Top of MATERIAL SUPPLIED
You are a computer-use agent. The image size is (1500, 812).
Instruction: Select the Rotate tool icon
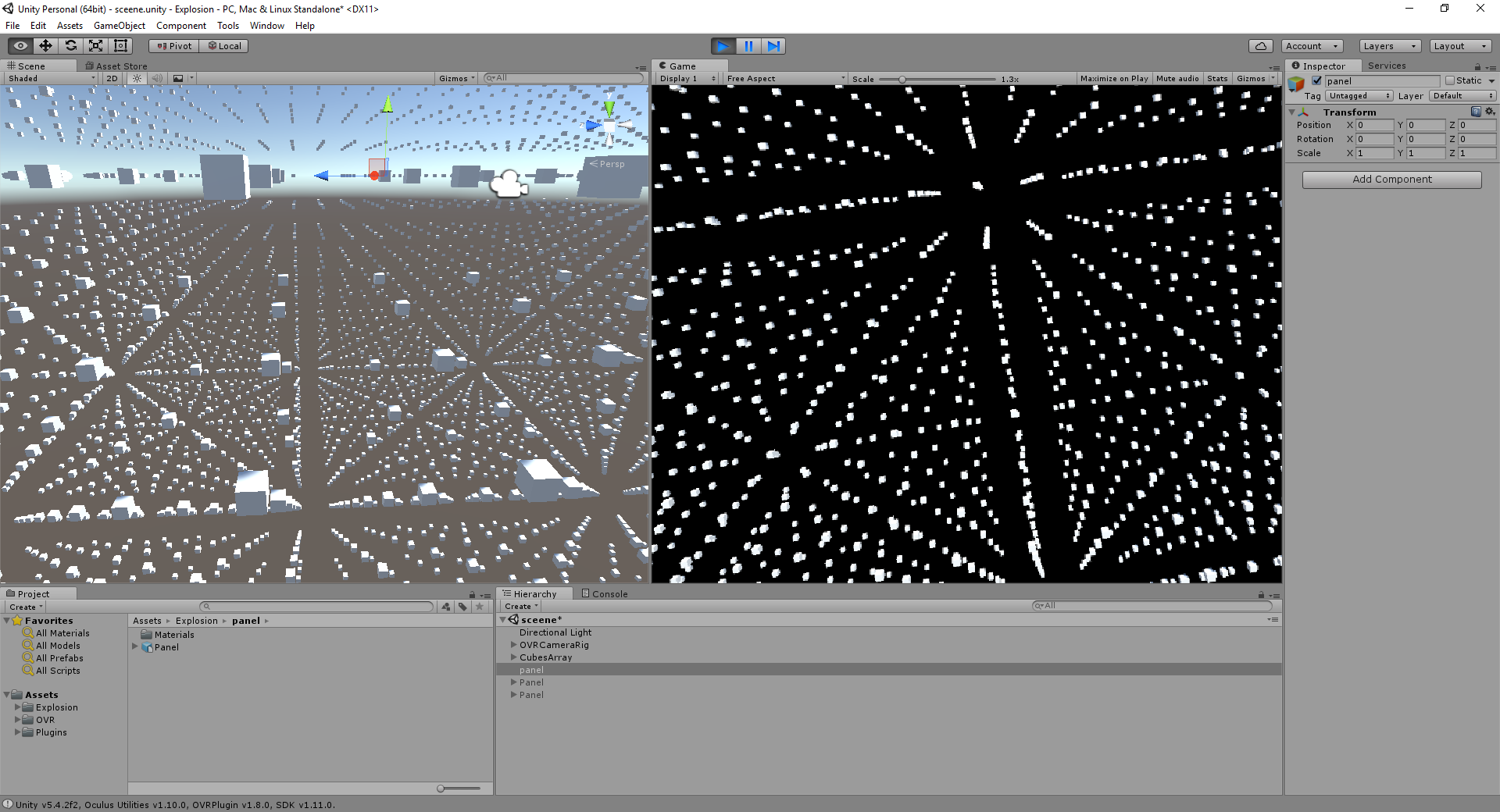pos(71,46)
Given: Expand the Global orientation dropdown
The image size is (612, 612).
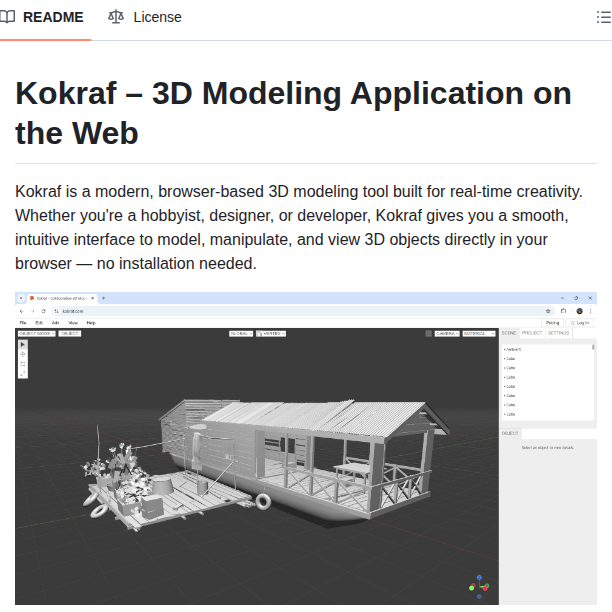Looking at the screenshot, I should click(x=241, y=333).
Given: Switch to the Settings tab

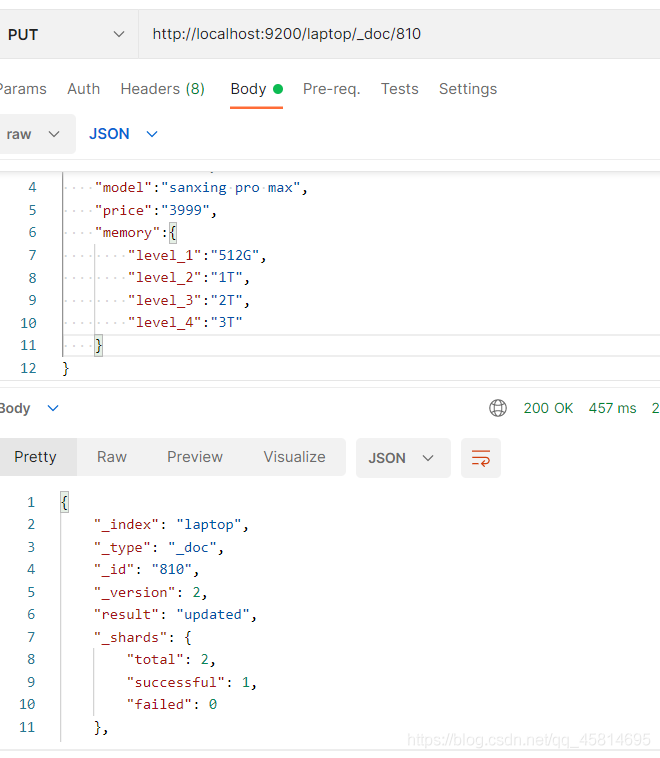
Bottom of MATERIAL SUPPLIED
PROBLEM
No pictures belong in the copy. Return exactly the lines from the line containing "Instruction: Select the Rotate tool icon" through the last line of the listing.

FINAL ANSWER
Instruction: Select the Rotate tool icon
pos(71,46)
Given: Expand the Global orientation dropdown
The image size is (612, 612).
Looking at the screenshot, I should click(x=241, y=333).
Given: Switch to the Settings tab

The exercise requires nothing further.